-
Semûd kavmine de kardeşleri Salih’i Peygamber olarak gönderdik. Dedi ki: “Ey kavmim! Allah’a kulluk edin. Sizin için O’ndan başka bir ilâh yoktur. Gerçekten size Rabbinizden (benim peygamber olduğumu gösterecek) açık bir delil geldi. İşte size bir mucize olarak Allah’ın şu devesi.. Bırakın onu da Allah’ın mülkünde yesin, içsin. Sakın ona bir kötülük etmeyin. Yoksa sizi elem dolu bir azap yakalar.”
-
“Hatırlayın ki Allah Âd kavminden sonra, sizi onların yerine getirdi ve sizi yeryüzünde yerleştirdi. Yerin ovalarında köşkler kuruyor, dağları oyup evler yapıyorsunuz. Artık Allah’ın nimetlerini anın da yeryüzünde bozgunculuk yaparak karışıklık çıkarmayın.”
-
Kavminin büyüklük taslayan ileri gelenleri, küçük görülüp ezilen inanmışlara, “Siz, Salih’in, Rabbi tarafından gönderilmiş bir peygamber olduğunu (sahiden) biliyor musunuz?” dediler. Onlar da, “Biz şüphesiz onunla gönderilene inananlarız” dediler.
-
Büyüklük taslayanlar, “Şüphesiz biz sizin inandığınız şeyi inkâr edenleriz” dediler.
-
Nihayet deveyi kestiler, Rablerinin emrine karşı geldiler ve “Ey Salih!
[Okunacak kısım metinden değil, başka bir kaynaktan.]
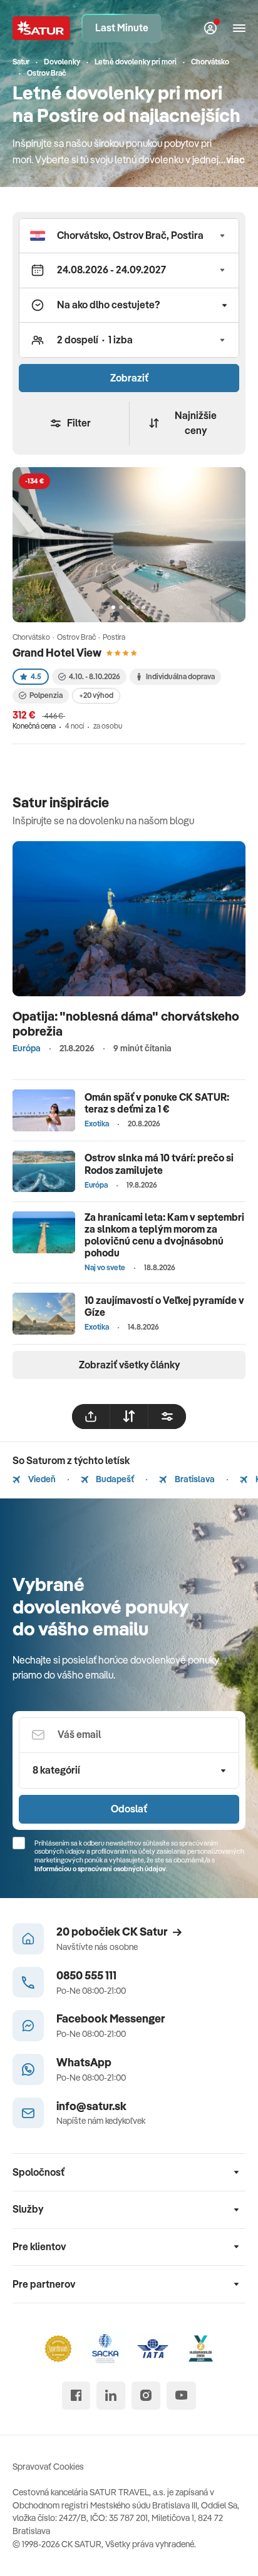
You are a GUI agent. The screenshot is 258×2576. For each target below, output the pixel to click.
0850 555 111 (86, 1975)
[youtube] (182, 2396)
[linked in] (110, 2396)
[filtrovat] (167, 1416)
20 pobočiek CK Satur (111, 1931)
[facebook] (76, 2396)
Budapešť (114, 1479)
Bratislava (194, 1479)
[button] (129, 235)
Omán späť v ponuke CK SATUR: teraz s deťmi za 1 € (157, 1103)
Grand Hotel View (57, 652)
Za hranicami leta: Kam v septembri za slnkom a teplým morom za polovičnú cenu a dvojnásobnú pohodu (164, 1235)
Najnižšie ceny (196, 423)
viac (235, 159)
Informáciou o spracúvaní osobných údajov (100, 1868)
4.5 (36, 676)
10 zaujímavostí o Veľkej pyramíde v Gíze (164, 1306)
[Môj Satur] (211, 28)
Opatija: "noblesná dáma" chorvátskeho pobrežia (126, 1023)
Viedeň (41, 1479)
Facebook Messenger (110, 2018)
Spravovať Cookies (48, 2466)
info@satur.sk (91, 2106)
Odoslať (129, 1808)
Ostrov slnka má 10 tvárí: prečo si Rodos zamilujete (159, 1163)
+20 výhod (96, 695)
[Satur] (41, 28)
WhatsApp (83, 2062)
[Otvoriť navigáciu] (239, 28)
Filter (79, 423)
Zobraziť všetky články (129, 1364)
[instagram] (146, 2396)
Sen eğer (dediğin gibi) peygamberlerden isen, haydi bizi tehdit ettiğin azabı getir” dediler.
-
Derken, onları o kuvvetli sarsıntı yakaladı da yurtlarında yüzüstü hareketsiz çöke kaldılar.
-
(Helâk) emrimiz geldiğinde Salih’i ve beraberindeki iman etmiş olanları tarafımızdan bir rahmetle helâktan ve o günün rezilliğinden kurtardık. Şüphesiz Rabbin mutlak güç sahibidir, hüküm ve hikmet sahibidir.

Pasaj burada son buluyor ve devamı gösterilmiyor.